[START Raw data]

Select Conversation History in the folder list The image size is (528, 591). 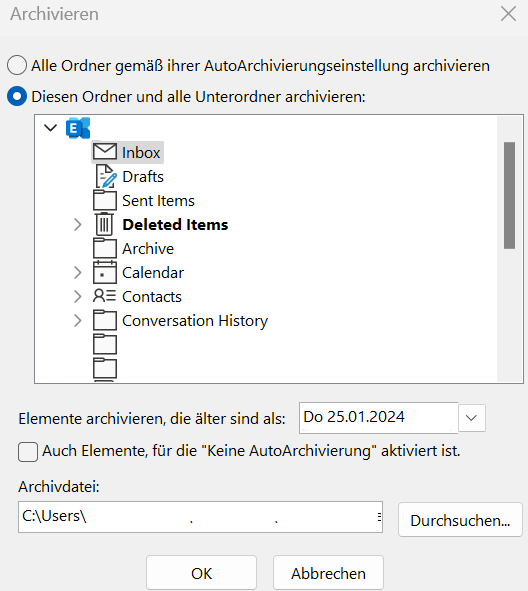pyautogui.click(x=195, y=321)
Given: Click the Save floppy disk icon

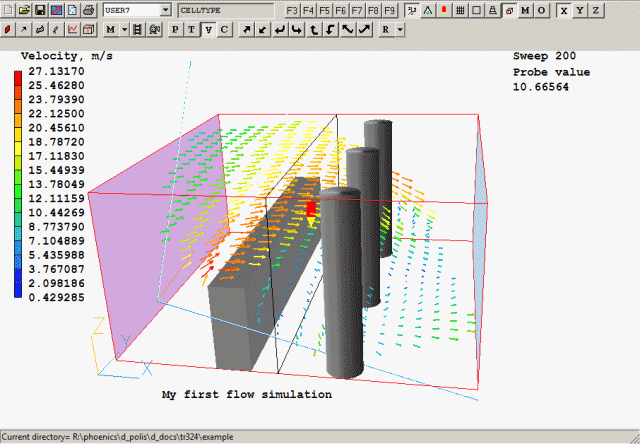Looking at the screenshot, I should click(x=40, y=10).
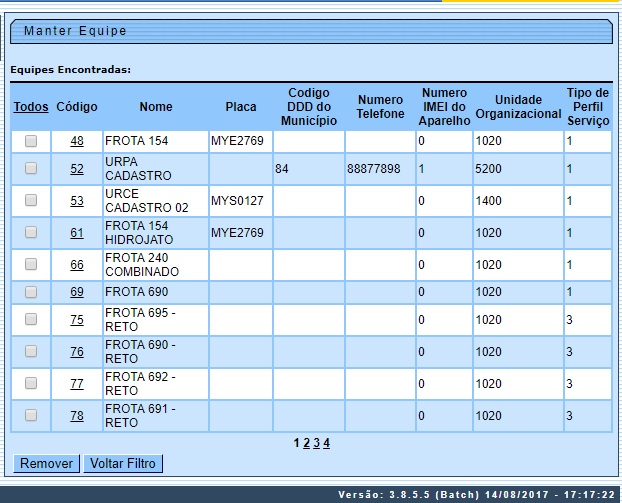622x503 pixels.
Task: Go to results page 2
Action: pos(306,443)
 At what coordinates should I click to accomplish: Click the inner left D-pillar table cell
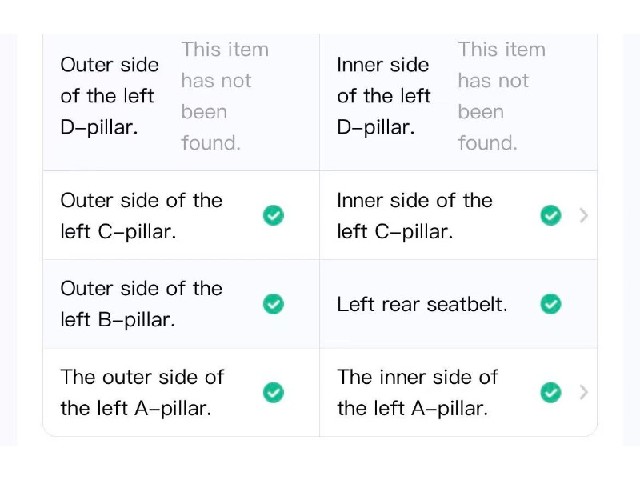(458, 102)
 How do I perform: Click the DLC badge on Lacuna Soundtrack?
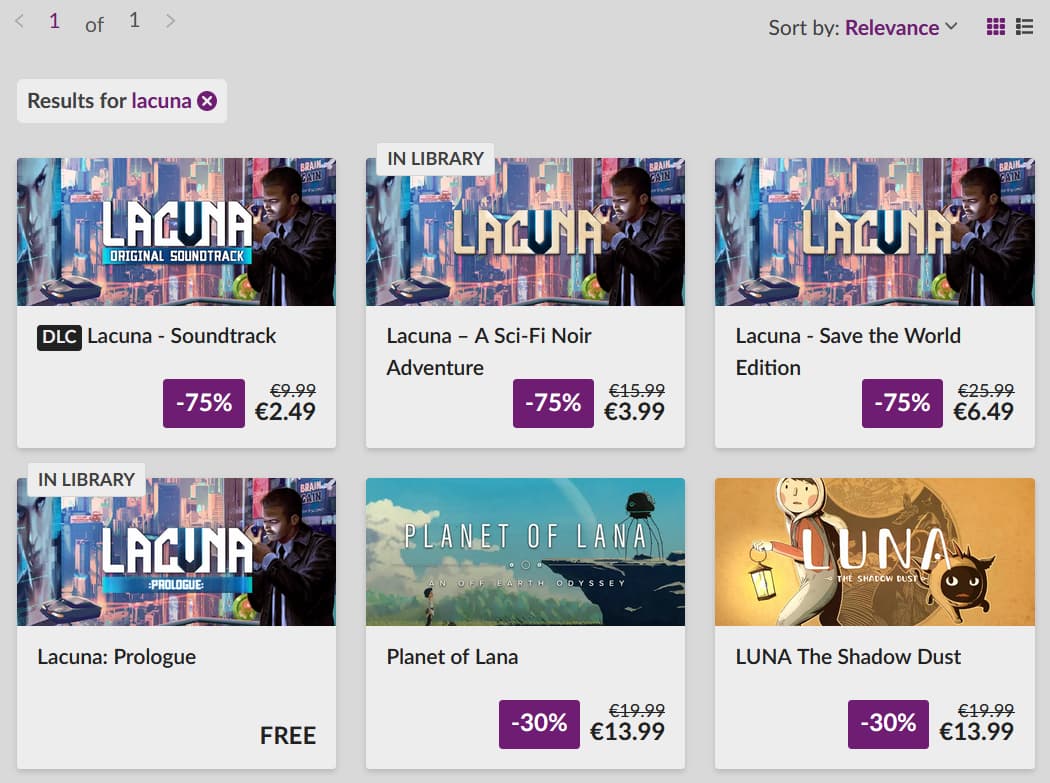[59, 337]
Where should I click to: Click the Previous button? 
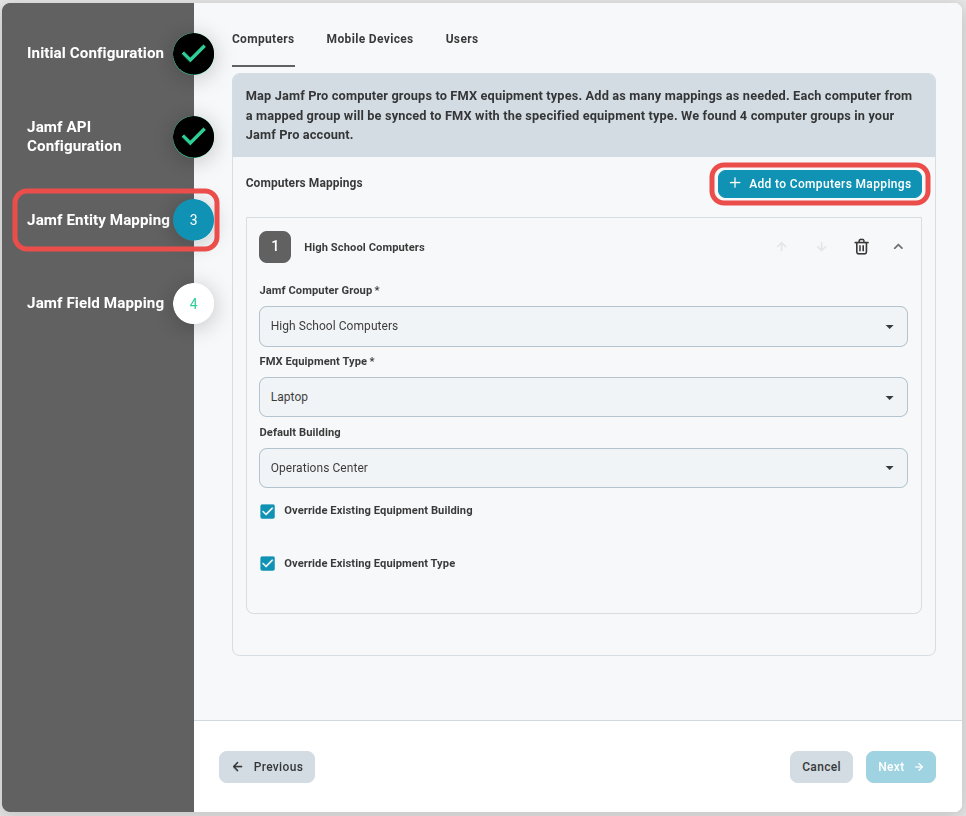267,767
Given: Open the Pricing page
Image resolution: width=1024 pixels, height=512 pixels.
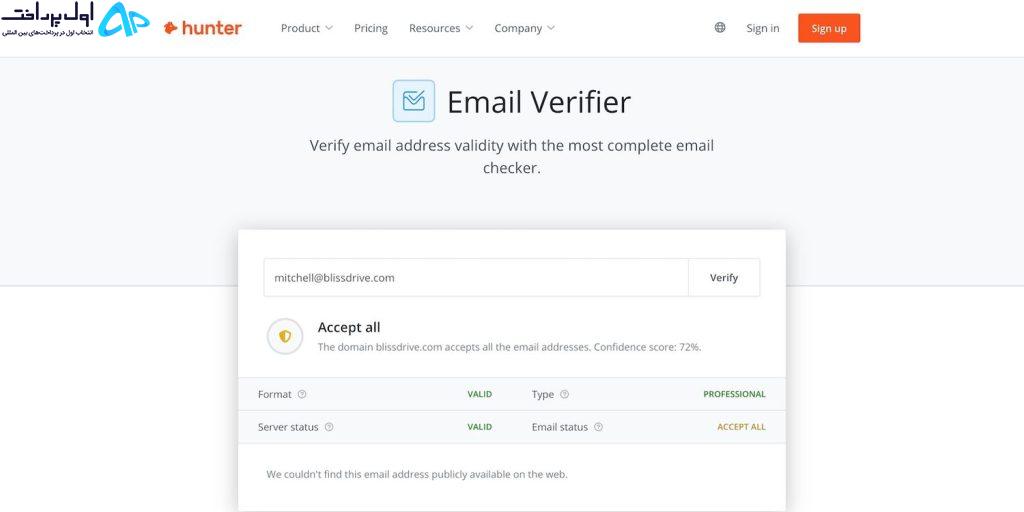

[END Raw data]

To do » Reproduce the data from the line containing "How do I perform: Click" through the end of the data, inclusive, substituting "Plans" for "Pricing" and keeping everything else the same. Leave the pictures out of your answer.

Result for this exercise »
 How do I perform: Click the DLC badge on Lacuna Soundtrack?
[59, 337]
Where should I click to: Click the Previous button? 
267,767
Given: Open the Plans page
Image resolution: width=1024 pixels, height=512 pixels.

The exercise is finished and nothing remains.